Why this is important:
In traditional neural network learning, we are given pairs of input-outputs, the network is trained to recognize or approximate such a map (with extrapolation or generalization, so to speak).
In this new setting, the input can be mapped to the output via:
- 1 iteration of the network, OR
- 2 iterations of the network, OR
- 3 iterations... etc etc
So there is potentially many more input-output relations that can be recognized by a network of the same size.
For example, the new type of network can recognize the digits of $22 / 7=3.\dot{1}\dot{4}\dot{2}\dot{8}\dot{5}\dot{7}....$ via periodic iterations, but a traditional network can only memorize a limited part of the sequence. In short, this is a much more powerful kind of learning machine.
Details:
Define $F$ as the standard multi-layer feed-forward perceptron: \begin{equation} F(\mathbf{x}) = \Theta( W_1 \circ \Theta( W_2 \circ .... W_L(\mathbf{x}))) \end{equation} where $\Theta$ is the sigmoid function and $W_i$ is the weight matrix for layer $i$, with a total of $L$ layers.
The weights $W_i$ can be learned by standard back-propagation if a set of inputs and expected outputs are given.
Now connect the (last-stage) output of $F$ back to its input layer (assuming they are of the same dimension).
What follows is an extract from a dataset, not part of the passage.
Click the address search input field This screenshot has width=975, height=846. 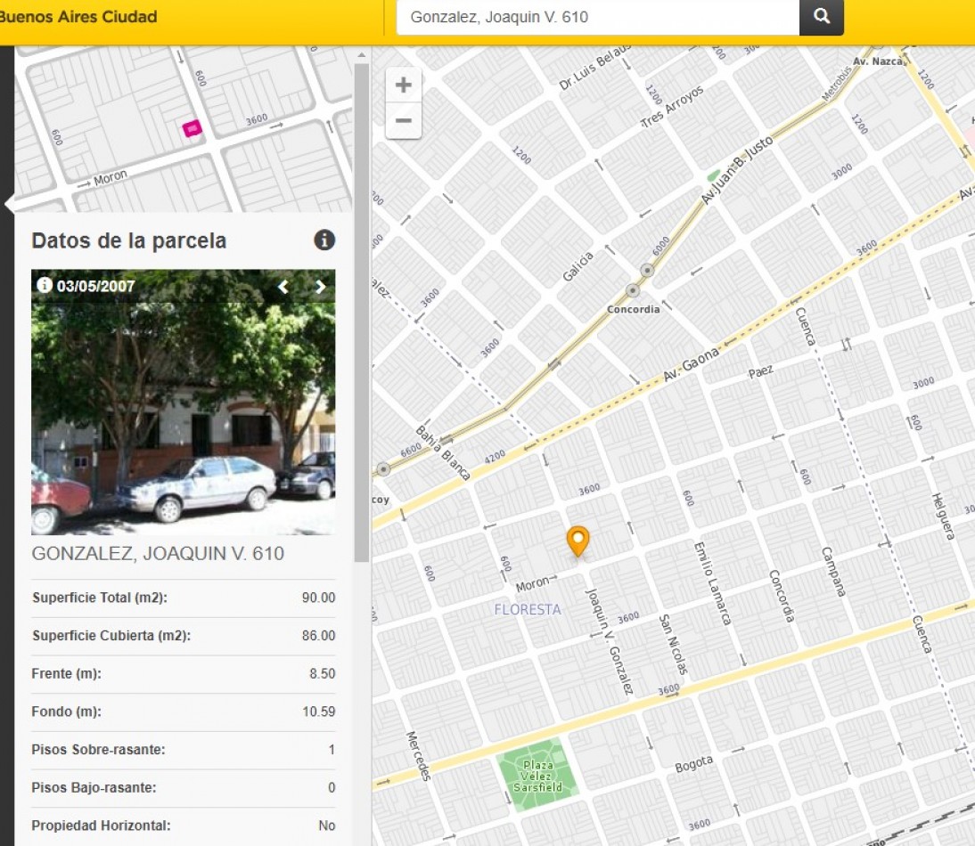[x=597, y=17]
Then we have a special recurrent network, call it $R$.
In other words, if we let the network $R$ iterate $n$ times, its output would be: $$ R^n(x) = F \circ F \circ ... (x) \quad n \mbox{ times}$$ One iteration means the input passing through the $L$ layers of $F$ once.
The RTRL (real-time recurrent learning) algorithm proposed by Williams and Zipser in 1989 can be used to train $R$ to approximate a sequence of output values (the output of $R$ is just the vector at the last layer, and is the same vector fed back to the input layer; the first element of the sequence is the initial input).
So far so good.
But now I relax the requirement that the sequence has to respect the time index strictly: it is OK for the network to output some values that are not the expected answer, until $n$ iterations later, and $n$ can be variable from 1 to $N$.
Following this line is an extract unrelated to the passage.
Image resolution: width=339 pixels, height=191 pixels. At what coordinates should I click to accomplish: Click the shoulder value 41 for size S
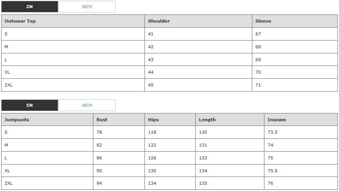[151, 34]
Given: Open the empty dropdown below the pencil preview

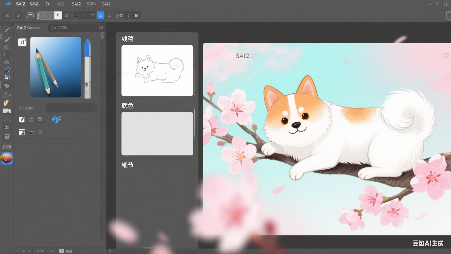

When the network outputs something that is not the answer, it can set a component of the output vector to 1.0 to distinguish it from an attempted answer.
Put it another way, the expected output sequence can be interlaced with "dummy" values for arbitrary numbers of times, as long as the order is respected.
In other words, the goal of learning is to learn the weights of $R$ to satisfy the set of equations: \begin{equation} R^n (d_j) = \hat{d_j} \quad , \quad j \in \mbox{data set} \end{equation} where $\{d_j, \hat{d_j}\}$ are pairs of input and expected output. The catch is that each $n$ in the above equations are unknown variables.
The standard practice is to apply gradient descent by differentiating the error: $$ \epsilon = \frac{1}{2} \sum_j (\hat{d_j} - R^n(d_j))^2 $$ as partial derivative w.r.t. the $W$'s. But since $n$ is variable (and possibly dependent on $W$), I don't know how to calculate the gradient.
A theorem by Lo (1993) states that under mild regularity conditions, a dynamical system can be approximated to any accuracy with respect to an $L_p$ criterion by a recurrent neural network. So, it is reasonable to believe that given enough neurons in the network, the desired operator $R$ should exist. But I cannot formulate a learning algorithm to find it.
Any suggestions on how to tackle this problem? Just some general ideas would be greatly appreciated.
PS: I am thinking about using Hebbian learning which is unsupervised, but this is just a hunch without any specific details.